Если бы вы оказались в 1945 году в живописной английской деревушке Грейт-Роллрайт, вы бы, вероятно, обратили внимание на стройную, на удивление элегантную брюнетку, которая появляется из дверей каменного фермерского дома под названием “Сосны” и садится на велосипед. У нее было трое детей и муж Лен, работавший на алюминиевом заводе неподалеку. Сама она была приветлива, но сдержанна и говорила по-английски с легким иностранным акцентом. Она пекла превосходные торты. Ее соседям в Котсуолде мало что было о ней известно.
Соседи не знали, что женщина, которую они называли миссис Бертон, на самом деле была полковником РККА Урсулой Кучински, убежденной коммунисткой, заслуженным офицером советской военной разведки и невероятно опытной разведчицей, участвовавшей в шпионских операциях в Китае, Польше и Швейцарии, прежде чем прибыть по указанию Москвы в Британию. Они не знали, что все трое ее детей от разных отцов, как и того, что Лен Бертон тоже был тайным агентом. Они не догадывались, что она немецкая еврейка, яростная противница нацизма и что во время Второй мировой войны она шпионила против фашистов, а теперь, когда началась новая, холодная война, шпионила за Британией и Америкой. Они не знали, что в стоявшей за “Соснами” уборной миссис Бертон (чью фамилию следовало писать не Burton, а Beurton) соорудила мощный радиопередатчик, настроенный на штаб-квартиру советской разведки в Москве. Деревенские жители Грейт-Роллрайта понятия не имели, что во время своей последней военной миссии миссис Бертон внедрила шпионов-коммунистов в сверхсекретную операцию США, десантировавшую агентов-антинацистов в гибнущий Третий рейх. Считалось, что эти “хорошие немцы” шпионят на Америку, а на самом деле они работали на полковника Кучински из Грейт-Роллрайта.

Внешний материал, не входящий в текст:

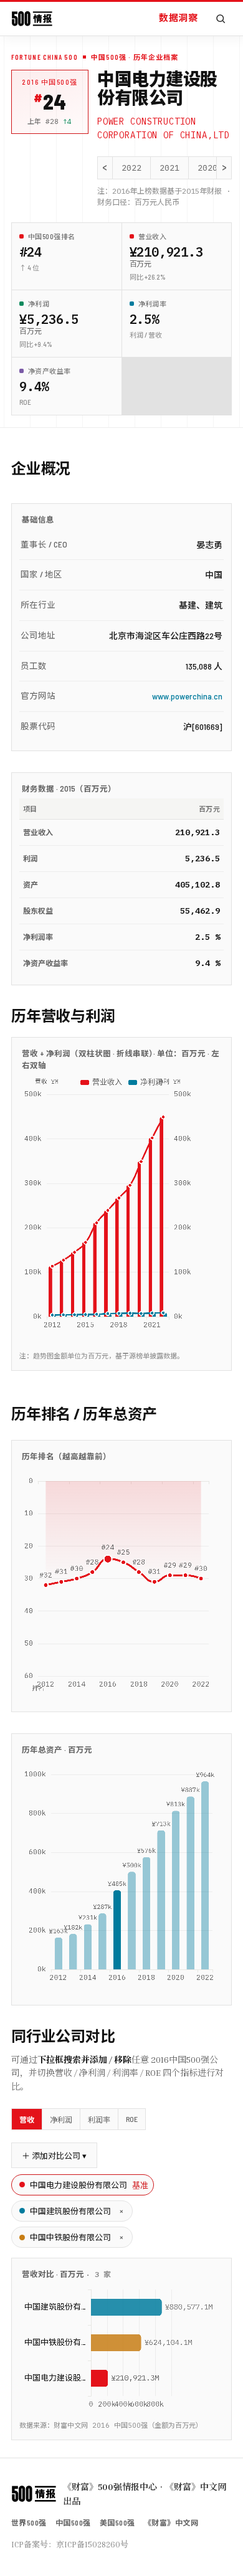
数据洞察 (178, 17)
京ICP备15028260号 (92, 2544)
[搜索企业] (220, 18)
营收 (26, 2119)
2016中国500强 (50, 82)
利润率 (99, 2119)
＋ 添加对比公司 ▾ (54, 2156)
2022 (131, 168)
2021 (169, 168)
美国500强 (117, 2522)
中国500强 (73, 2522)
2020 (207, 168)
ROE (132, 2118)
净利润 (61, 2119)
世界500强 (29, 2522)
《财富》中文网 (171, 2522)
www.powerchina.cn (187, 696)
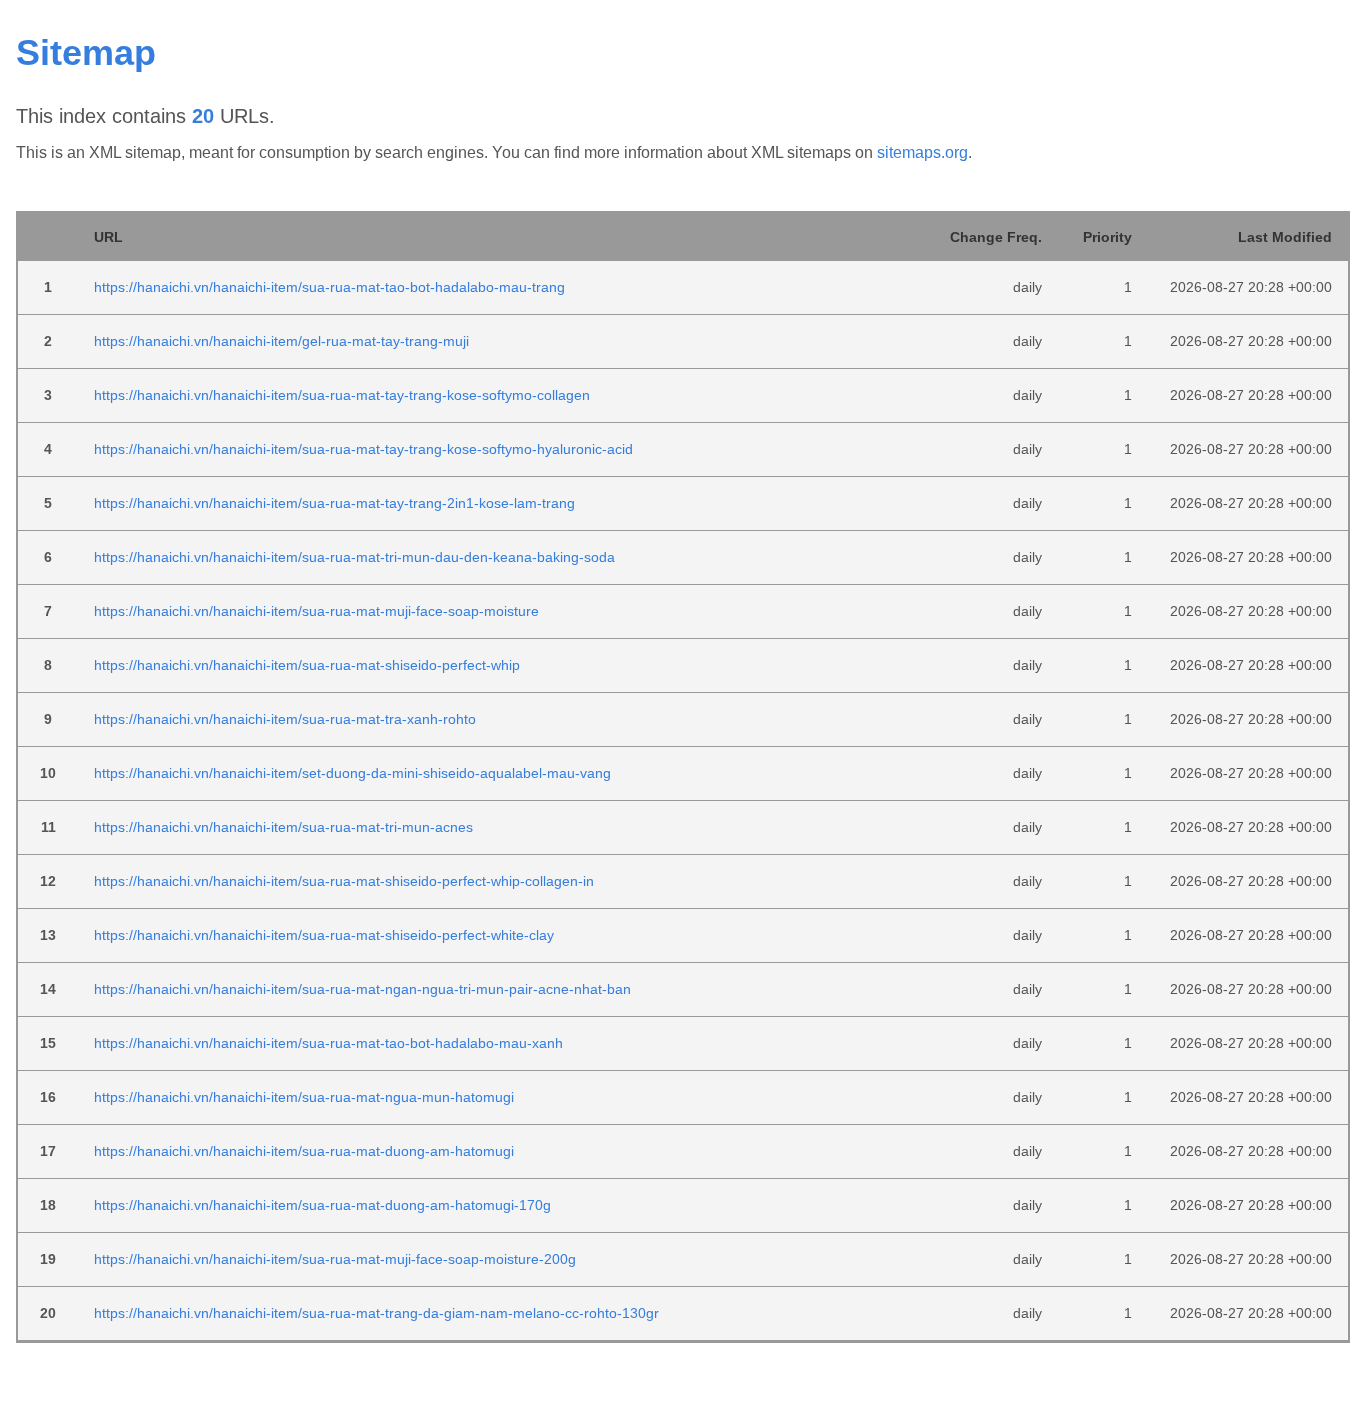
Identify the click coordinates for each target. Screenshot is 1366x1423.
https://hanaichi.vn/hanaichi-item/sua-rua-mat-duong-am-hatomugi (304, 1151)
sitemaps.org (922, 152)
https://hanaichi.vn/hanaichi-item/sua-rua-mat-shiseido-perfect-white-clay (324, 935)
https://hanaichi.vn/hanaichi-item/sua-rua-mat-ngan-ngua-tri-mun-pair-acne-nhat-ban (362, 989)
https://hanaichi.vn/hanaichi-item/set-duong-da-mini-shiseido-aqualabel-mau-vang (352, 773)
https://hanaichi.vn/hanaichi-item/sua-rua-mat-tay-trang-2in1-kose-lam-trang (334, 503)
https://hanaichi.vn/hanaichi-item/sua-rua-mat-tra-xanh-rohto (285, 719)
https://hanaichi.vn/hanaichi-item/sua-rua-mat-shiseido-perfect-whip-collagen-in (344, 881)
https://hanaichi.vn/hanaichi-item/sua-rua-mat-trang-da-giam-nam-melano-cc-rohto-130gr (376, 1313)
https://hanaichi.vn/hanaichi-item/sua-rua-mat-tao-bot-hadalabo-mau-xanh (328, 1043)
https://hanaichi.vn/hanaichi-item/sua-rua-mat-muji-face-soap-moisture (316, 611)
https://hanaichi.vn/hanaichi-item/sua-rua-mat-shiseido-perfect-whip (307, 665)
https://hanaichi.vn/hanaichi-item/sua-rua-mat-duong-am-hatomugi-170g (322, 1205)
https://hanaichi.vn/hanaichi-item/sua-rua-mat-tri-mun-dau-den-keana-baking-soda (354, 557)
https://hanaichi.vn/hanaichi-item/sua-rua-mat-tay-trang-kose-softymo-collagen (342, 395)
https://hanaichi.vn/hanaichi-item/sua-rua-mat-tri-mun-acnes (283, 827)
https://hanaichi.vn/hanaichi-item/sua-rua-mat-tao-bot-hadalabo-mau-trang (329, 287)
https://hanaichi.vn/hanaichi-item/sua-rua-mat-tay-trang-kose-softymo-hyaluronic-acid (363, 449)
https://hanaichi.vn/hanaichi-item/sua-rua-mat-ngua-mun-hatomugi (304, 1097)
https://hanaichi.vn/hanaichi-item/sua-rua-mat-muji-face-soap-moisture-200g (335, 1259)
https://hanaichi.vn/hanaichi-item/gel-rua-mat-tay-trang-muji (281, 341)
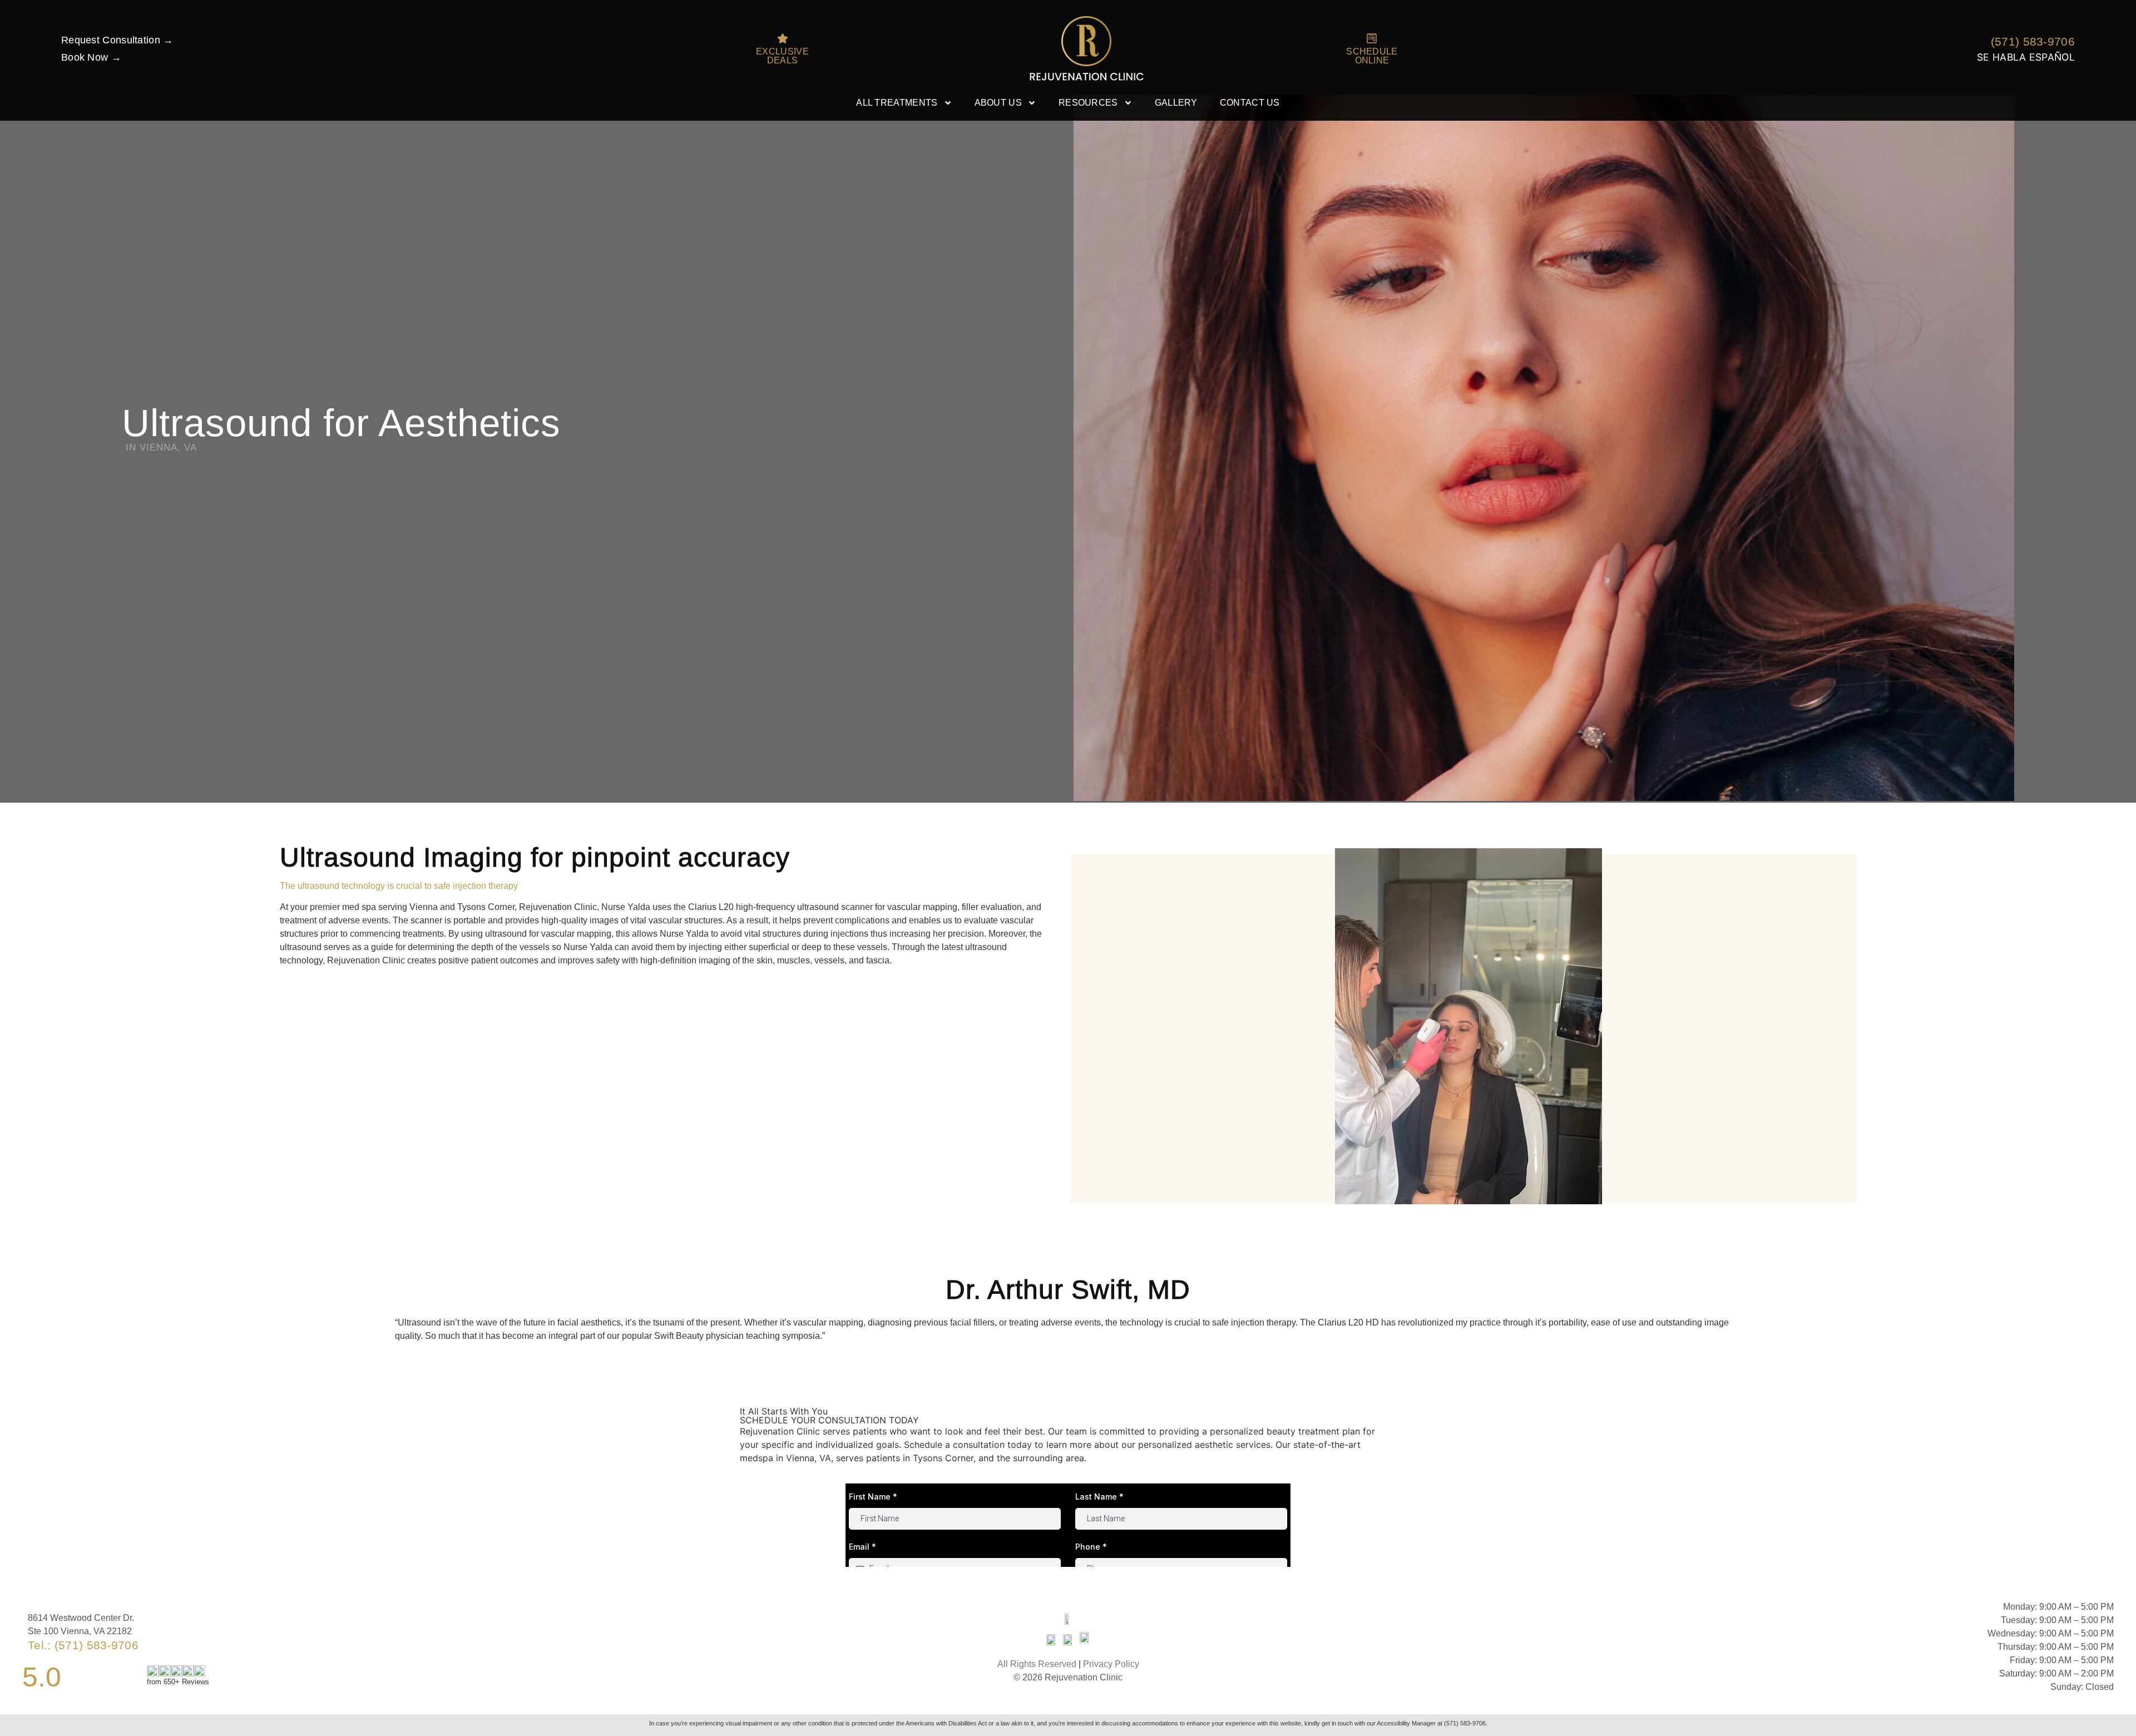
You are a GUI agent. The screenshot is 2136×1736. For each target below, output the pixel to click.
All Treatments (896, 102)
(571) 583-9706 (2033, 41)
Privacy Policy (1111, 1664)
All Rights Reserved (1036, 1664)
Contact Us (1250, 102)
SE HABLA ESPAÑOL (2026, 57)
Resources (1088, 102)
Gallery (1176, 102)
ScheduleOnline (1371, 56)
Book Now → (91, 57)
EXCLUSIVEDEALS (782, 56)
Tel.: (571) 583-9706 (83, 1645)
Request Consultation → (117, 40)
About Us (998, 102)
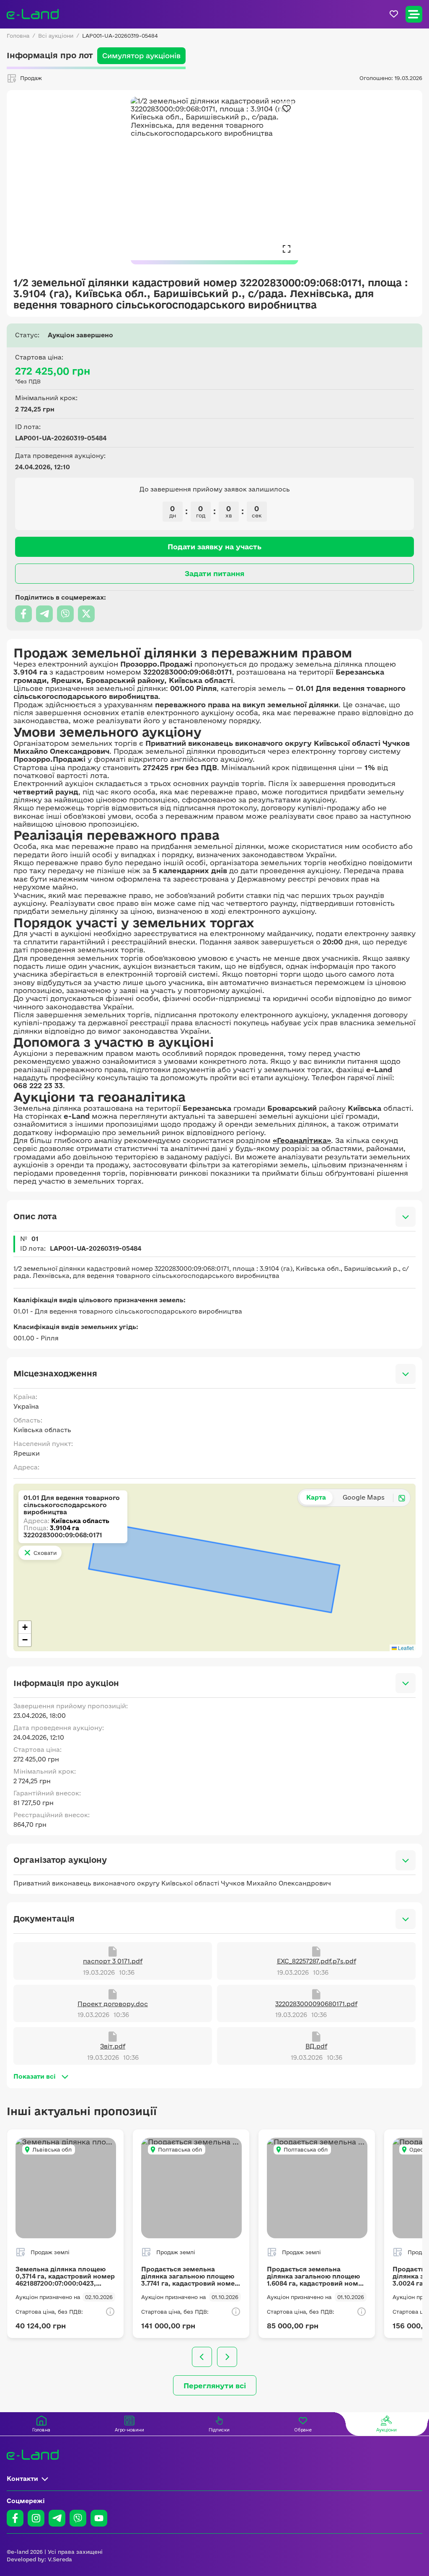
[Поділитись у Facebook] (23, 613)
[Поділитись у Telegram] (44, 613)
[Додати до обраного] (286, 108)
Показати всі (34, 2076)
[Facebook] (15, 2518)
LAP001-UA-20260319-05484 (120, 36)
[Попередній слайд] (202, 2357)
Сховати (45, 1553)
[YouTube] (98, 2518)
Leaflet (405, 1647)
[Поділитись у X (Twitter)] (86, 613)
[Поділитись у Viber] (65, 613)
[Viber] (78, 2518)
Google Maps (364, 1497)
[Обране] (394, 14)
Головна (18, 36)
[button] (24, 1627)
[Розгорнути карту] (401, 1498)
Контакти (22, 2478)
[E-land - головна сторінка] (33, 14)
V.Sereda (60, 2559)
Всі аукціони (55, 36)
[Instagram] (36, 2518)
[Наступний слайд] (227, 2357)
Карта (316, 1497)
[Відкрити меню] (414, 14)
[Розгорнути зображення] (286, 248)
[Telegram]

Но самой важной подпольной работе миссис Бертон суждено было изменить будущее всего мира: она помогала Советскому Союзу создать собственную атомную бомбу.
В течение многих лет Урсула руководила агентурой, состоявшей из шпионов-коммунистов, внедренных в сердце британской атомной программы, и передавала в Москву информацию, которая позволит в результате советским ученым создать собственное ядерное оружие. Урсула полноценно участвовала в деревенской жизни; ее сконам завидовал весь Грейт-Роллрайт. Но в своей параллельной, тайной жизни она способствовала сохранению баланса сил между Востоком и Западом, и, как она считала, помогала предотвратить ядерную войну, похищая научные данные об атомном оружии у одной стороны и предоставляя их другой. Седлая велосипед и вооружившись карточкой на продукты и авоськами, миссис Бертон отправлялась добывать смертоносные секреты.
Урсула Кучински-Бертон была одновременно матерью, домохозяйкой, писательницей, опытным радиотехником, куратором, курьером, диверсанткой, подрывницей, бойцом холодной войны и тайным агентом. Она работала под кодовым именем Соня. Вот ее история.
Первого мая 1924 года берлинский полицейский ударил резиновой дубинкой по спине шестнадцатилетнюю девушку и тем самым помог ей встать на путь революции.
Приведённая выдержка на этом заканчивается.